The researchers attribute the problem to kids who don't get enough exercise, don't drink enough water and don't have enough fiber in their diets.
The children's center will open a clinic this month to help provide medical and behavioral therapy for children with constipation.
Doctors don't know just how many kids suffer from the ailment, but said they have seen a 30-percent increase in related visits from 2008 to 2009. It's also unclear if it is a new problem or if children weren't diagnosed early enough and, therefore, didn't get the right treatment.
Young children often aren't diagnosed or people believe the condition will ago away on its own. Simply changing a child's diet isn't enough to treat the disease.
Signs of severe constipation are abdominal bloating and a feeling of fullness, straining with bowel movements, and lumpy or hard stools or small pellet-like stools. These symptoms are often accompanied by a sensation of incomplete emptying of the bowel.
Children may also refuse to go to the toilet or want to go in a private place. They may soil their underwear or wet the bed.
Constipation develops over time and often begins when kids hold back bowel movements, the researchers said. Holding the stool disrupts the brain colon signaling mechanism that tells a child when he or she needs to use the bathroom.
Chronic constipation may impact a child's quality of life, research has shown.

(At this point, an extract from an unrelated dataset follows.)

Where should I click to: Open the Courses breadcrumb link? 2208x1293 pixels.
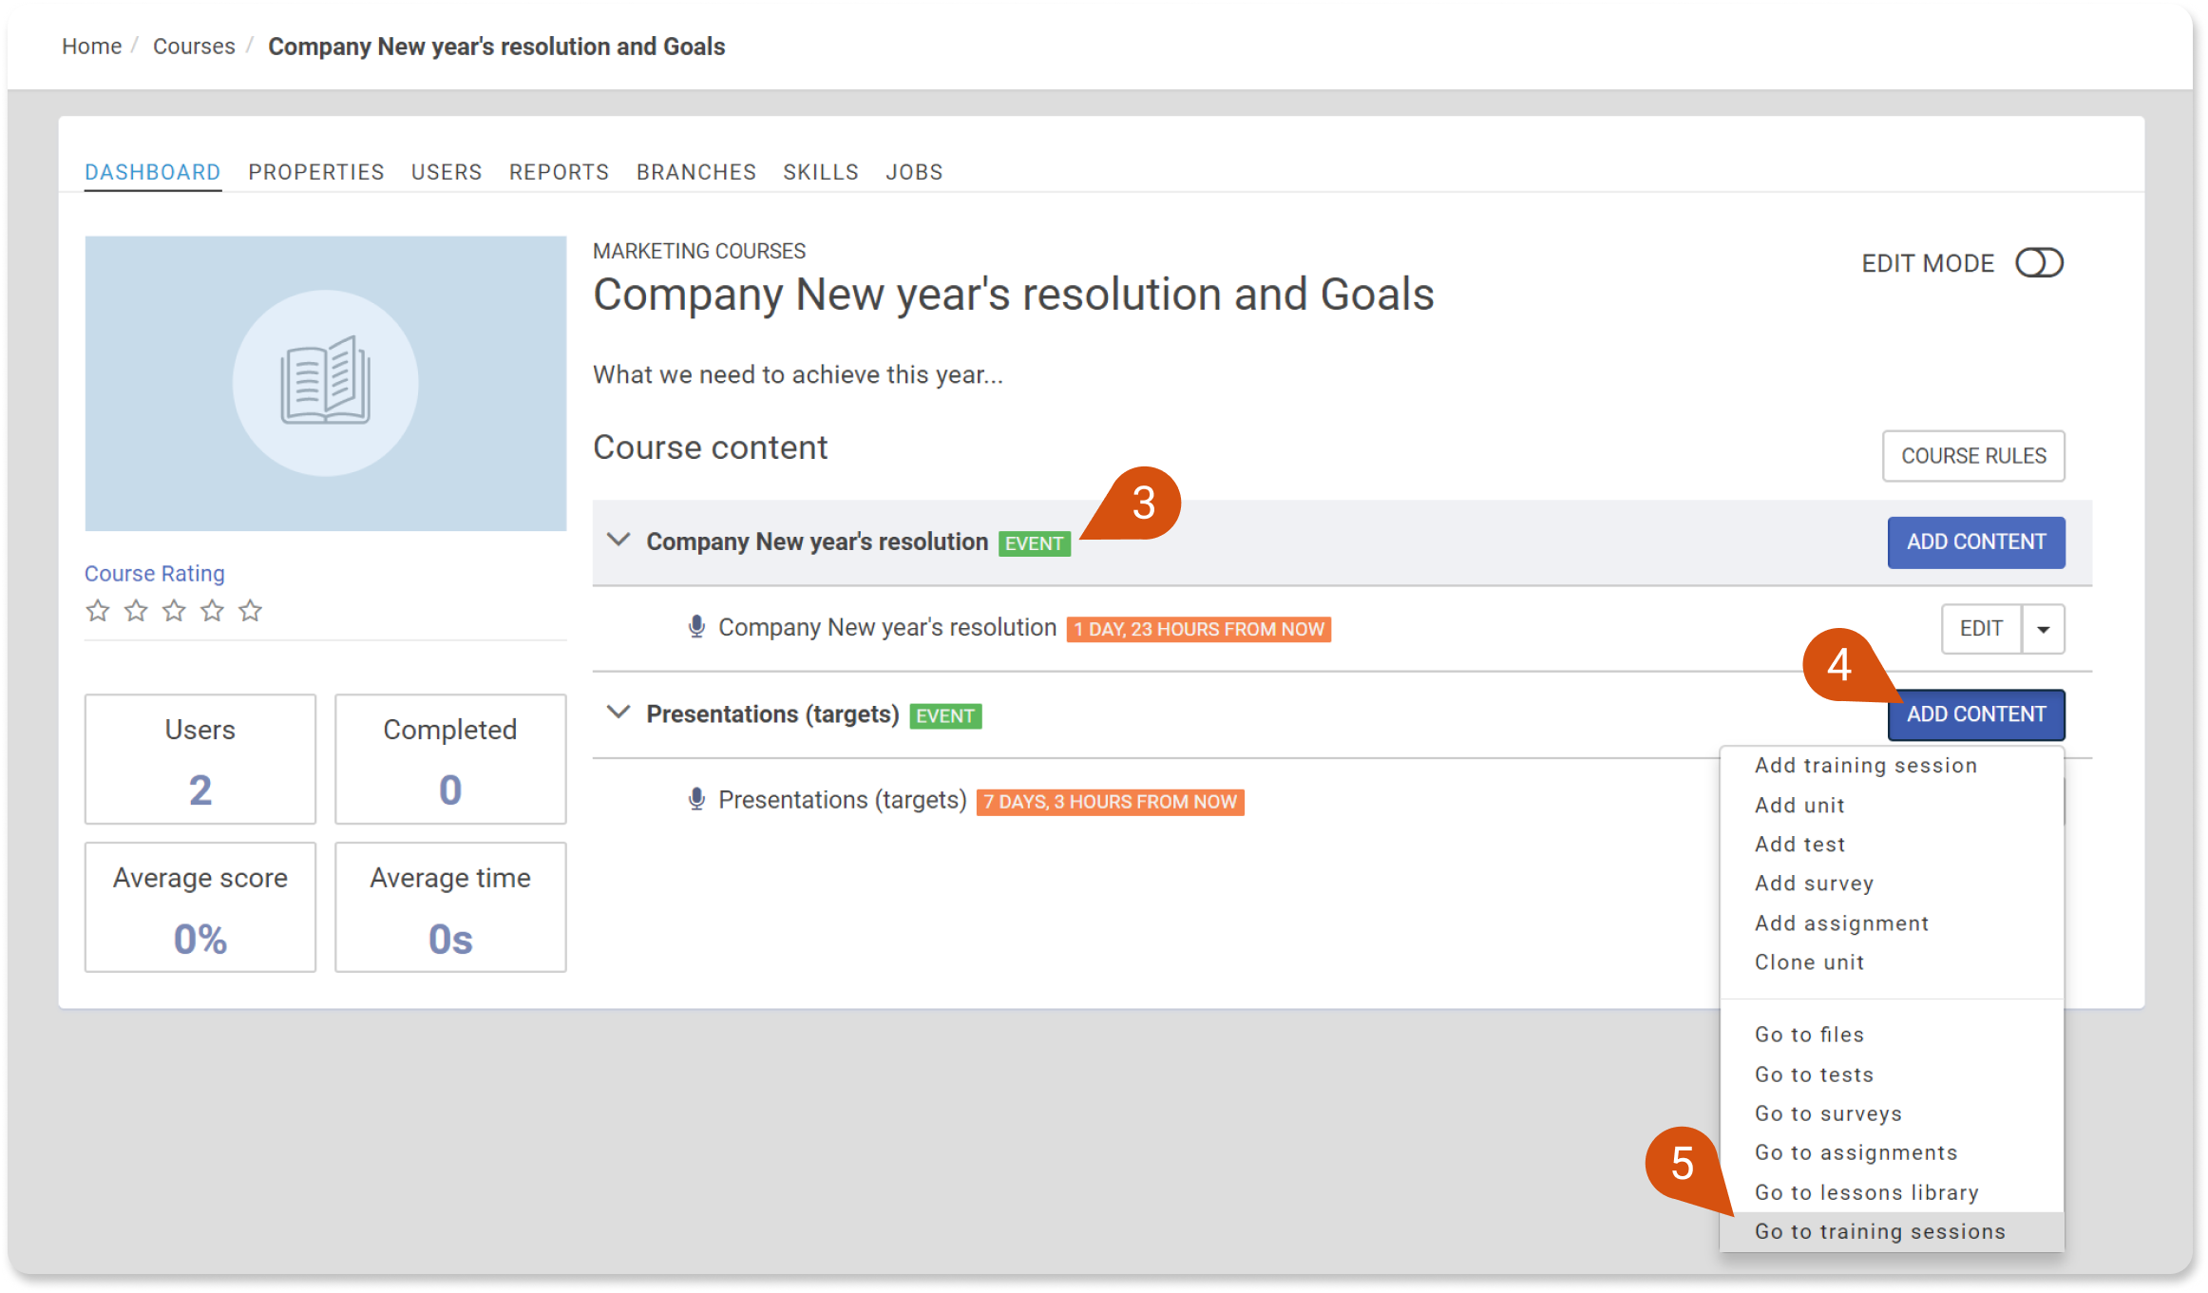[194, 47]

Many will continue to have the condition as an adult.
Treatment includes taking osmotic products which come in a powder form and work by increasing the amount of water in the colon to promote bowel movements. Parents can also make sure the child drinks plenty of water, exercises and eats high-fiber foods.
When using the bathroom children should have their legs propped on a stool or box with their knees at right angles to make it easier to let out a bowl movement.